Co-Founder and Partner, Blue Ridge Biosciences
The Role of Molecularly Targeted Affinity Ligands in our Understanding of Human Disease, Pharmaceutical Discovery and Development, Nanotechnology Sensing Applications, Systems Biology, and the Design of Molecular Imaging Agents.
Molecularly targeted affinity ligands play an important role in our further understanding of human disease, pharmaceutical discovery and development, nanotechnology sensing applications, systems biology, and the design of molecular imaging agents. Successful molecular targeting relies on accessible targets (present in the tissue and able to be accessed by the agent) that are selectively expressed in cancer as well as specific affinity ligands that bind to those targets. With its large library diversity and rapid screening process, phage display has the potential to reduce existing bottlenecks around ideal target and lead compound identification to produce agents with the highest likelihood of in vivo success. However, there exists a number of challenges that have severely limited phage display’s potential including: 1. False positive rates that necessitate a lengthy validation process, 2. Lack of robust, quantitative algorithms to guide lead compound selection, 3. Robust methods to compare target selectivity, and 4. Methods to identify peptide binding partner thereby discovering novel bioavailable targets. To overcome these drawbacks, we have developed a high throughput functional screening approach, Quantitative Selection of Available Targets (QSAT), that allows us to quantitate and compare multiple in vivo and in vitro datasets from phage screens to identify a comprehensive dataset of bioavailable targets in a disease system.

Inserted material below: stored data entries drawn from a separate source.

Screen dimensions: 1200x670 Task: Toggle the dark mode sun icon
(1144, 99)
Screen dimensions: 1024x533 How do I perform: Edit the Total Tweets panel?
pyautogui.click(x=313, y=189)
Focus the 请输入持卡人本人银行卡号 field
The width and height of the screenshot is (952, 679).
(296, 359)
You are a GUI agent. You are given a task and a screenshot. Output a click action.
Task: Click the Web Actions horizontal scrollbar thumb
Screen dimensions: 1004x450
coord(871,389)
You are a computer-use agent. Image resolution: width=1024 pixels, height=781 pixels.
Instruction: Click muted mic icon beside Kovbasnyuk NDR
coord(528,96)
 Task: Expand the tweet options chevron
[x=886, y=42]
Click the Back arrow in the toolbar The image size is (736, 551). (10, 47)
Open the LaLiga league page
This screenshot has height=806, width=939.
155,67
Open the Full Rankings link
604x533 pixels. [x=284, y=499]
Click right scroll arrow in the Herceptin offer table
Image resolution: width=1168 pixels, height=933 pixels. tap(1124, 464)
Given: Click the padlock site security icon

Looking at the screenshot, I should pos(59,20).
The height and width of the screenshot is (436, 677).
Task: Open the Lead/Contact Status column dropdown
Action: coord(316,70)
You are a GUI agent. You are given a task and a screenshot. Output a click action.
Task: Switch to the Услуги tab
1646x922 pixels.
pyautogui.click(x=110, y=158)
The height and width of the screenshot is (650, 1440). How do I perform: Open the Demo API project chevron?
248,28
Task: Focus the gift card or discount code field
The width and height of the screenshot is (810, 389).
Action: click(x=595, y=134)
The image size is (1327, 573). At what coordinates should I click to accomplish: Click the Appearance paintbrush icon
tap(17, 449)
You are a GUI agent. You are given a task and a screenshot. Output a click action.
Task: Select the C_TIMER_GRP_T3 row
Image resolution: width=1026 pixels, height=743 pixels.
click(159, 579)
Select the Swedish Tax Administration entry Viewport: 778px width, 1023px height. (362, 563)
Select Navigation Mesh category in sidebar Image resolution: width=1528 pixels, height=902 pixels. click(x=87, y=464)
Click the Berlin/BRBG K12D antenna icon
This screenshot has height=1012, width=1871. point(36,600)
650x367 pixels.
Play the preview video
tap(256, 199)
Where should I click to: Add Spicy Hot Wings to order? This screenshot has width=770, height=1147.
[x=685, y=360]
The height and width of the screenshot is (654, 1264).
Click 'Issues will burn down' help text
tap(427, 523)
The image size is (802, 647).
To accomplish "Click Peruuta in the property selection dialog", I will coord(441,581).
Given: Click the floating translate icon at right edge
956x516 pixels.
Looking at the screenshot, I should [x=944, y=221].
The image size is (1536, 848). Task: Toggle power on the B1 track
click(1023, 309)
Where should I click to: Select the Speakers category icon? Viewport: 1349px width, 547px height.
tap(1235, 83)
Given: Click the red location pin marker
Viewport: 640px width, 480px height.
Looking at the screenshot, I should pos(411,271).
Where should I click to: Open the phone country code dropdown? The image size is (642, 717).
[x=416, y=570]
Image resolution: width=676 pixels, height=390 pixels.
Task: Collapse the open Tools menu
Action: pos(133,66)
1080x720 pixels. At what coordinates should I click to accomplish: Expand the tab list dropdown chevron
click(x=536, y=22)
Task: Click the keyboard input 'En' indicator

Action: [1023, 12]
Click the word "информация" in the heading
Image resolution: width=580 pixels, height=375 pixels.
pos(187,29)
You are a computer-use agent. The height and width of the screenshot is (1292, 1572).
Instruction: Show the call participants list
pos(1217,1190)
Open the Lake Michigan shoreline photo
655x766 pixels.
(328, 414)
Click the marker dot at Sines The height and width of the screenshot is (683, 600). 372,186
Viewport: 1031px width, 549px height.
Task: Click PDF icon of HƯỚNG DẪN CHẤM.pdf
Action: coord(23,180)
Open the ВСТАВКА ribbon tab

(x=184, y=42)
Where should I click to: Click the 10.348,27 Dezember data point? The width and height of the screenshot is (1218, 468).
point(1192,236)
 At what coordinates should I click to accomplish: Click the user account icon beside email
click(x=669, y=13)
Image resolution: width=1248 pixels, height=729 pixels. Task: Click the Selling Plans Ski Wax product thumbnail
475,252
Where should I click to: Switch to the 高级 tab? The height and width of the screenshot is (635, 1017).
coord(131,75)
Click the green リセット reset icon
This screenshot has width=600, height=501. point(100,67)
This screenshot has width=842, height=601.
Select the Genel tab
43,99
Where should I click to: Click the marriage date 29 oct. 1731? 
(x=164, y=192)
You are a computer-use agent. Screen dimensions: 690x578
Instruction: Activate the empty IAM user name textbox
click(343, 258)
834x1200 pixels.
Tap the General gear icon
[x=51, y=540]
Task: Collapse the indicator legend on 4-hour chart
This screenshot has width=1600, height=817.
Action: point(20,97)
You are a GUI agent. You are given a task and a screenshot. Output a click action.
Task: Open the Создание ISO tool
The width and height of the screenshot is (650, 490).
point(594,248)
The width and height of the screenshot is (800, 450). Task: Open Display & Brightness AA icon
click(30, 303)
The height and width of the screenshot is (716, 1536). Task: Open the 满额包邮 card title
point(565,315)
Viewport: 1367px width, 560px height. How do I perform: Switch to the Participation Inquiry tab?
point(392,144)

Kimberly A. Kelly, PhD is an Associate Professor of Biomedical Engineering at the University of Virginia in Charlottesville, VA. Kim received her bachelor’s degree in Chemistry from Hamilton College in upstate NY, and her PhD from the University of Utah under the guidance of Dr. David Jones, PhD. Her thesis was using genomics and proteomics based approaches to develop diagnostic reagents for colon cancer. After obtaining her PhD, Kim took a postdoctoral fellowship position at the Center for Molecular Imaging Research at MGH. In 2004, she was promoted to instructor of Radiology, and in 2008 to Assistant Professor of Radiology at MGH. Dr. Kelly is currently an Associate Professor with tenure at the University of Virginia in the Biomedical Engineering Department. Dr. Kelly is a member of SNMMI where she served as a board member of CMIIT, the American Pancreatic Association and the AACR. She was named a William Guy Forbeck Scholar in 2005 and awarded an AACR-Pancreatic Cancer Action Network Career Development award in 2007. In 2016, Dr. Kelly cofounded and is a partner of BlueRidge Biosciences, LLC, a peptide and target discovery company located in Earlysville, VA. Dr. Kelly’s research interests include the identification of biomarkers and development of molecularly targeted probes, both as imaging agents for the detection of various cancer disease processes and as vehicles for targeted drug delivery.